(Collected data)
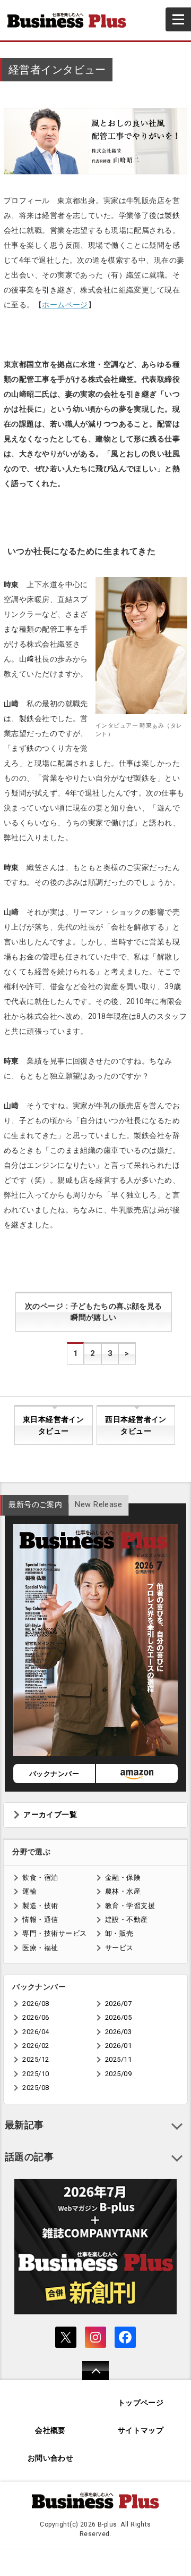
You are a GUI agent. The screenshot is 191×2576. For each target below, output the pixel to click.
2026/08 (35, 2004)
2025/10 (35, 2074)
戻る (90, 2377)
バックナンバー (54, 1774)
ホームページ (65, 304)
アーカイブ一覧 (50, 1814)
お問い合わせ (51, 2458)
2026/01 (118, 2046)
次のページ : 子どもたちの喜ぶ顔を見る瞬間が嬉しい (93, 1312)
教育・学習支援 (130, 1906)
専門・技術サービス (54, 1933)
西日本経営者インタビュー (135, 1425)
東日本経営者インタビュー (53, 1425)
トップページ (141, 2402)
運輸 (29, 1891)
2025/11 (118, 2059)
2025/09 (118, 2074)
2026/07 (118, 2004)
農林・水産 (123, 1891)
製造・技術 (40, 1906)
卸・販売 (119, 1933)
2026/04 (35, 2032)
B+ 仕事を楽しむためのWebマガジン (71, 20)
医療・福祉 (40, 1948)
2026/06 (35, 2017)
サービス (119, 1948)
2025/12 (35, 2059)
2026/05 (118, 2017)
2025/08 (35, 2088)
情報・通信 (40, 1919)
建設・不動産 (126, 1919)
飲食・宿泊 (40, 1877)
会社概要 (50, 2430)
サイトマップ (141, 2430)
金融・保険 (123, 1877)
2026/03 (118, 2032)
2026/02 (35, 2046)
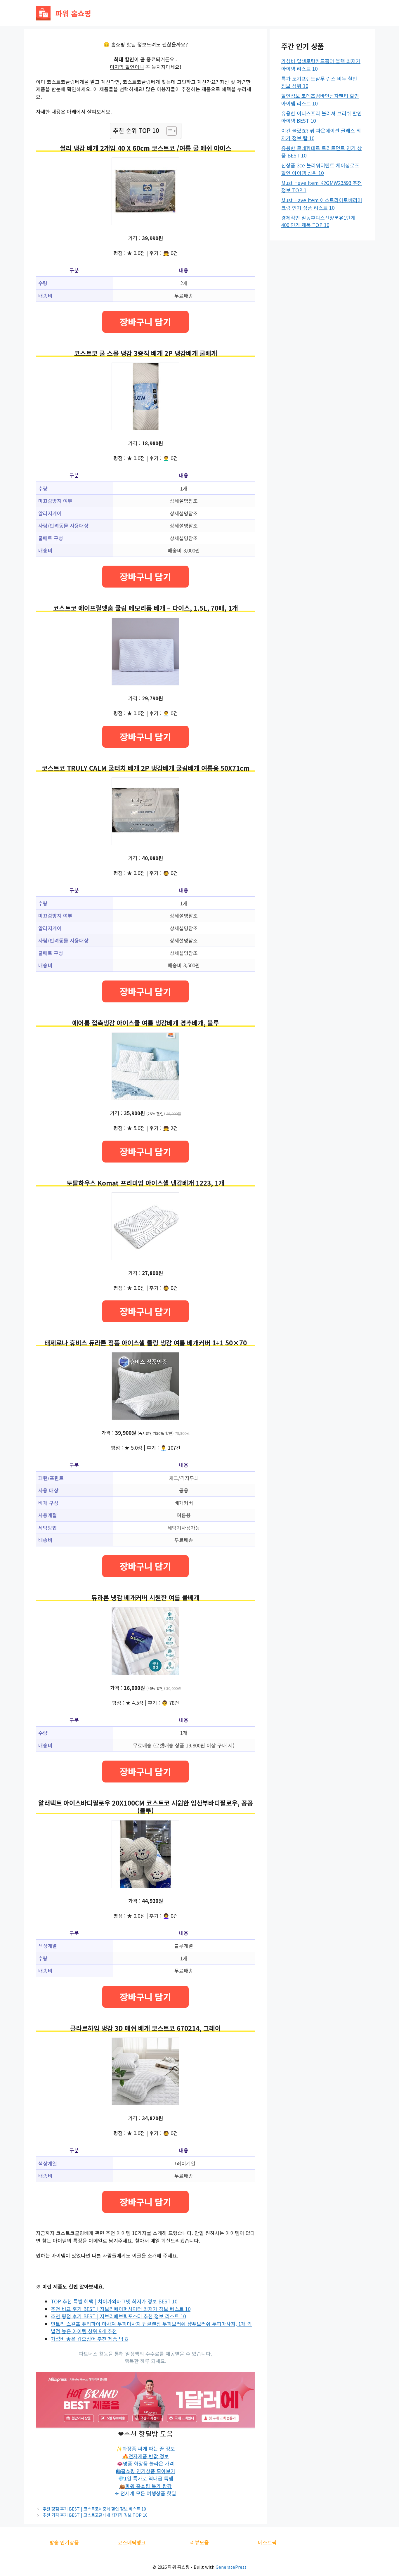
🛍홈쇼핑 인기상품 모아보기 (145, 2471)
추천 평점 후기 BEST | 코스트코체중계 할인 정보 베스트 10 (94, 2509)
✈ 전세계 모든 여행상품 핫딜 (145, 2493)
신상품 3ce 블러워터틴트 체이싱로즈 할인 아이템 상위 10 (320, 169)
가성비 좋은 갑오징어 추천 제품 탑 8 (89, 2338)
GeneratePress (231, 2567)
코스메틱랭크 (132, 2542)
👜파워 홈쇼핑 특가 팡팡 (145, 2486)
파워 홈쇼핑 (73, 13)
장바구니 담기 (145, 321)
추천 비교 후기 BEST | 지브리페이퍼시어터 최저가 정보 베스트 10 (120, 2308)
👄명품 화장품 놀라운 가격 (145, 2463)
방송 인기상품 (64, 2542)
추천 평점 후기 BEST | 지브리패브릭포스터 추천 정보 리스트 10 (118, 2316)
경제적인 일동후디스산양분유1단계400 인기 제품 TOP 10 (318, 221)
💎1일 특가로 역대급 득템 (145, 2478)
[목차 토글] (168, 131)
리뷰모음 (199, 2542)
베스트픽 (267, 2542)
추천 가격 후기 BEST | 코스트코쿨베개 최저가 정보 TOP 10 (95, 2515)
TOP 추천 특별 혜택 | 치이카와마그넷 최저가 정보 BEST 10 (114, 2301)
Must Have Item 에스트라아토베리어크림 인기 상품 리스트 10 (321, 203)
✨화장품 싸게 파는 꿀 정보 (145, 2448)
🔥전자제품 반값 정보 (145, 2456)
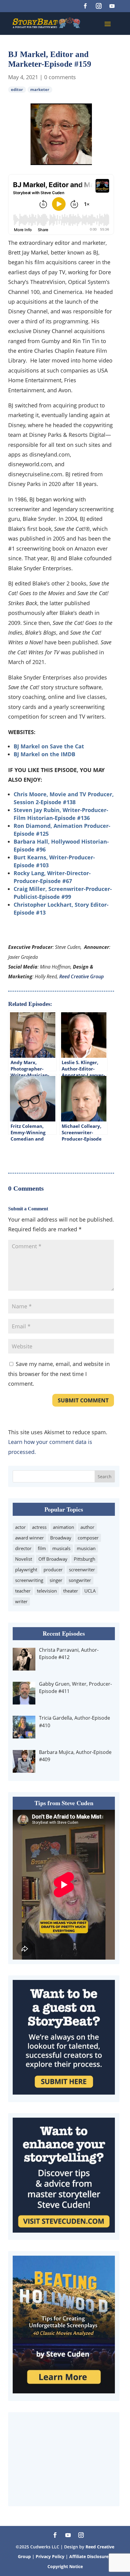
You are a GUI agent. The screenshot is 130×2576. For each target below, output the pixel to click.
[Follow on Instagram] (98, 6)
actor (20, 1527)
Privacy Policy (51, 2556)
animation (63, 1527)
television (47, 1591)
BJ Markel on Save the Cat (49, 746)
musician (86, 1548)
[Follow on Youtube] (112, 6)
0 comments (60, 77)
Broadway (60, 1538)
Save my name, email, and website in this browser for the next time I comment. (59, 1373)
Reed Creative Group (81, 976)
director (23, 1548)
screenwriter (82, 1569)
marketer (39, 89)
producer (53, 1569)
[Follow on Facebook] (85, 6)
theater (70, 1591)
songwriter (80, 1580)
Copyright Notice (65, 2566)
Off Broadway (52, 1559)
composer (88, 1538)
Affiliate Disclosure (89, 2556)
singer (56, 1580)
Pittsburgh (84, 1559)
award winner (29, 1538)
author (87, 1527)
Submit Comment (83, 1400)
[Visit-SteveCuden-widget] (64, 2230)
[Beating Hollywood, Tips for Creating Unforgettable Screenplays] (64, 2391)
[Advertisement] (64, 2459)
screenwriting (29, 1580)
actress (39, 1527)
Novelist (23, 1559)
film (42, 1548)
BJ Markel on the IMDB (44, 754)
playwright (26, 1569)
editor (17, 89)
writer (21, 1601)
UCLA (90, 1591)
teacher (23, 1591)
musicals (61, 1548)
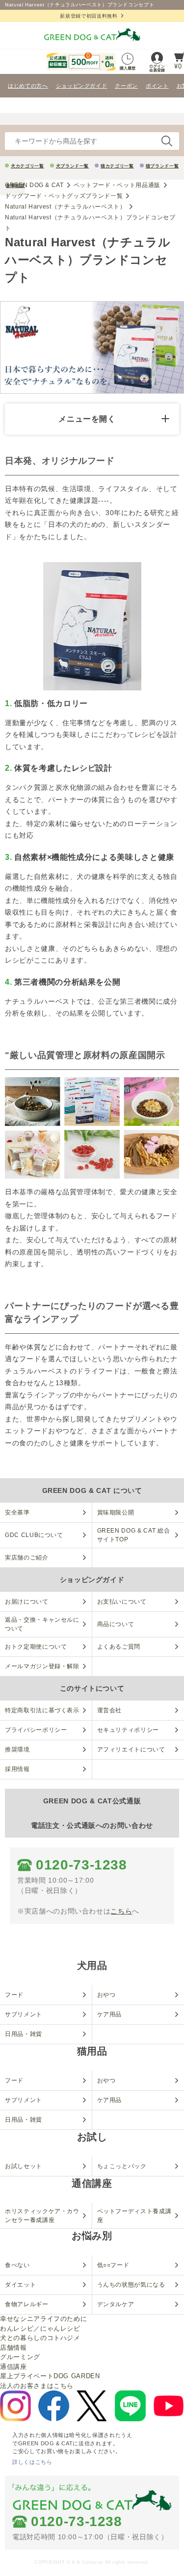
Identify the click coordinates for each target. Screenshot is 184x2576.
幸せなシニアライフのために (43, 2318)
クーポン (126, 86)
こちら (121, 1911)
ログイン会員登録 (157, 68)
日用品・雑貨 (23, 2034)
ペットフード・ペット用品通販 (117, 185)
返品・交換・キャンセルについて (42, 1624)
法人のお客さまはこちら (37, 2385)
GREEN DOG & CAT (34, 185)
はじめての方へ (28, 86)
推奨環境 (17, 1749)
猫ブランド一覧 (162, 166)
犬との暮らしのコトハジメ (40, 2337)
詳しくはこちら (32, 2462)
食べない (17, 2265)
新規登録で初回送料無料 (88, 16)
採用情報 (17, 1769)
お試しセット (23, 2166)
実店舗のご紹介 (27, 1557)
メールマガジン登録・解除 (42, 1666)
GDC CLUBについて (34, 1535)
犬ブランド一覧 (72, 166)
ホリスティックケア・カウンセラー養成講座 (42, 2215)
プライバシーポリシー (36, 1729)
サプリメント (23, 2014)
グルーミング (20, 2357)
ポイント (157, 86)
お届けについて (27, 1601)
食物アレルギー (27, 2304)
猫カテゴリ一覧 (117, 166)
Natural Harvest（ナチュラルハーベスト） (65, 206)
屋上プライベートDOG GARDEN (50, 2376)
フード (14, 1994)
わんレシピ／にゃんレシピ (40, 2328)
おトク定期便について (36, 1646)
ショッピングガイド (81, 86)
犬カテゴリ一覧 (27, 166)
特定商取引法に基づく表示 (42, 1710)
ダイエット (20, 2284)
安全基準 (17, 1512)
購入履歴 (127, 68)
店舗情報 (13, 2347)
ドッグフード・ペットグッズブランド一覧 (64, 195)
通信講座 (13, 2366)
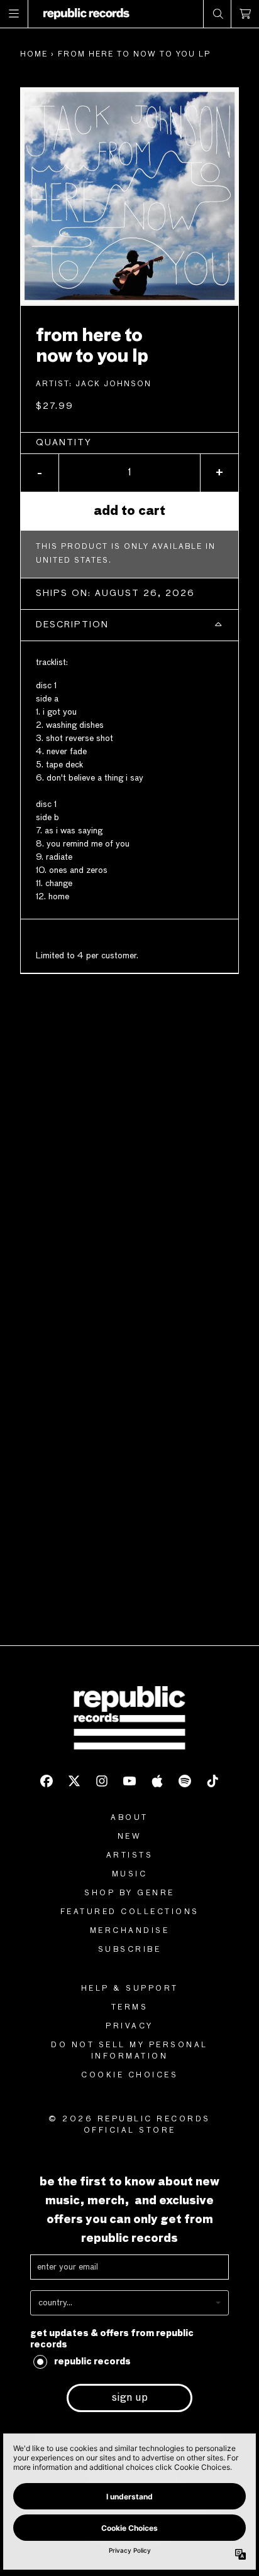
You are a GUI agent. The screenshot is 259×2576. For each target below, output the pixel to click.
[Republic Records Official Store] (86, 13)
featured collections (129, 1912)
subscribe (130, 1950)
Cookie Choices (129, 2075)
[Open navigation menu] (14, 14)
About (129, 1818)
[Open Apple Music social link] (157, 1781)
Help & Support (130, 1989)
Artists (129, 1855)
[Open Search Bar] (217, 13)
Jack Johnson (113, 384)
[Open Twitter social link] (74, 1781)
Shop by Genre (129, 1893)
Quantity (64, 442)
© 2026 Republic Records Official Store (129, 2125)
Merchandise (130, 1931)
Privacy (129, 2026)
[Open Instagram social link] (102, 1781)
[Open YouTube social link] (129, 1781)
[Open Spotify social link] (185, 1781)
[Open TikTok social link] (212, 1781)
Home (34, 54)
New (130, 1837)
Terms (129, 2007)
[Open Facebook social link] (46, 1781)
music (130, 1874)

• [Task brief]: In the answer, include exactly the lines from the line containing "[Open Search Bar] (217, 13)" through the end of the data, and nothing else.

• [Result for this task]:
[Open Search Bar] (217, 13)
Jack Johnson (113, 384)
[Open Twitter social link] (74, 1781)
Shop by Genre (129, 1893)
Quantity (64, 442)
© 2026 Republic Records Official Store (129, 2125)
Merchandise (130, 1931)
Privacy (129, 2026)
[Open Instagram social link] (102, 1781)
[Open YouTube social link] (129, 1781)
[Open Spotify social link] (185, 1781)
[Open TikTok social link] (212, 1781)
Home (34, 54)
New (130, 1837)
Terms (129, 2007)
[Open Facebook social link] (46, 1781)
music (130, 1874)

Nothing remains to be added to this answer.